PASSAGE -
Im much the same, but today I'm constantly in the search for anything new, anything in any genre that breaks the well-worn formulae and surprises me, but it's honestly hard to find, everything is derivative.

I want a station that plays everything that was ever in the rock top 100 from around 1950 to around 2010. There has to be all kinds of great stuff that never gets played on "oldies" stations. Probably a bunch of duds too, but if they made it as far as the top 100, there can't be that relatively many.

You could do this with almost any genre, I suspect.


I go through periods like that

Statistics are not descriptive of an individual. This data should not be used to make boundary assertions about anyone’s actual preferences.

I listen to anything new I can get my hands on without a bunch of ads disrupting the vibe.. YouTube is my favorite music resource these days, as the videos are better in telling me more about whether an artist is genuine (non Ai, and non-industry-plant).

The genre is not really defining in most cases for me, because so much is mislabeled, or not even labeled at all, and I've found in searching music by genre, that most of the recommendations are flooded with SEO spam, and typically never the best music within the genre to begin with...

RECORDED INFORMATION -
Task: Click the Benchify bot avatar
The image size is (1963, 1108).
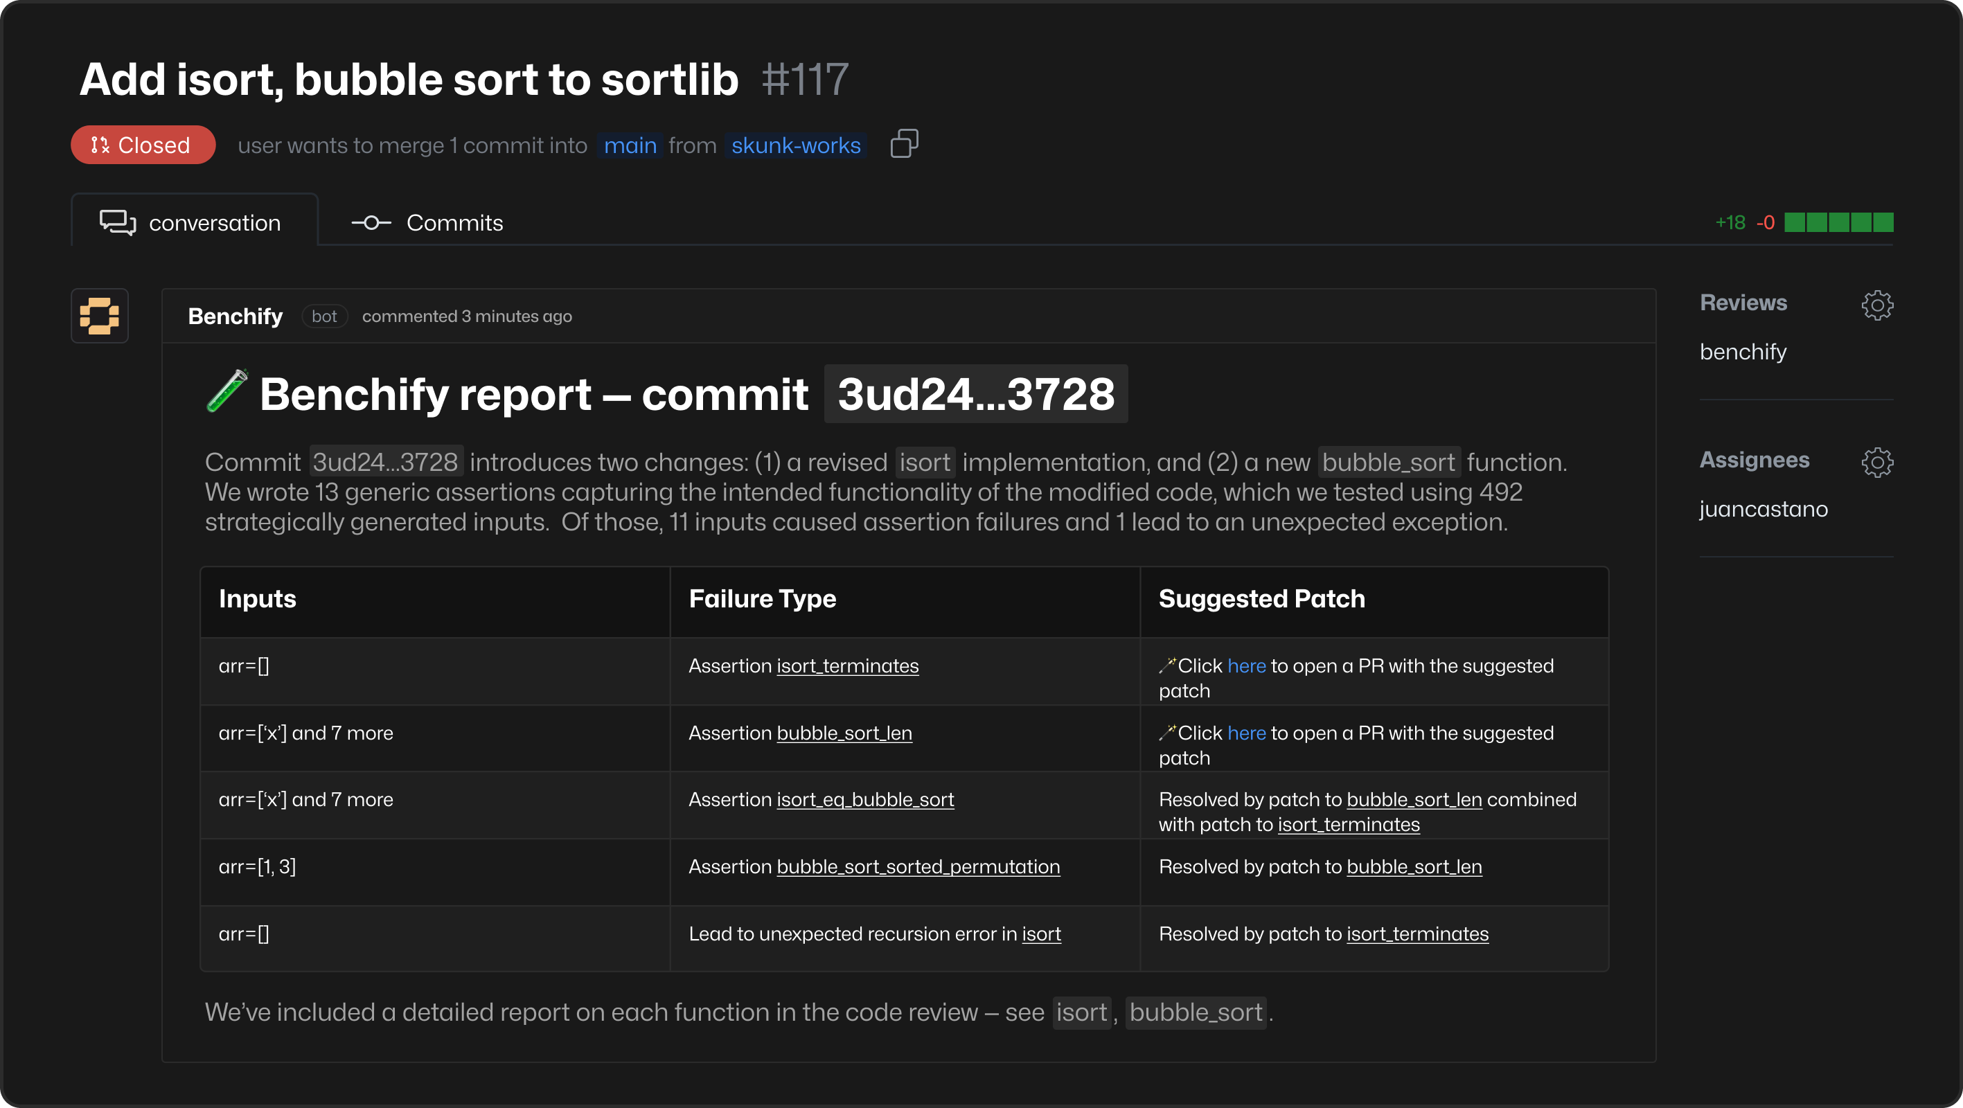Action: point(100,315)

EXERCISE GOAL -
From the passage on music listening above, list each problem the comment beginning "The genre is not really defining" gives with labeling and searching music by genre.

THE RESULT -
- So much music is mislabeled.
- Much music is not labeled at all.
- When searching by genre, most of the recommendations are flooded with SEO spam.
- Those recommendations are typically never the best music within the genre.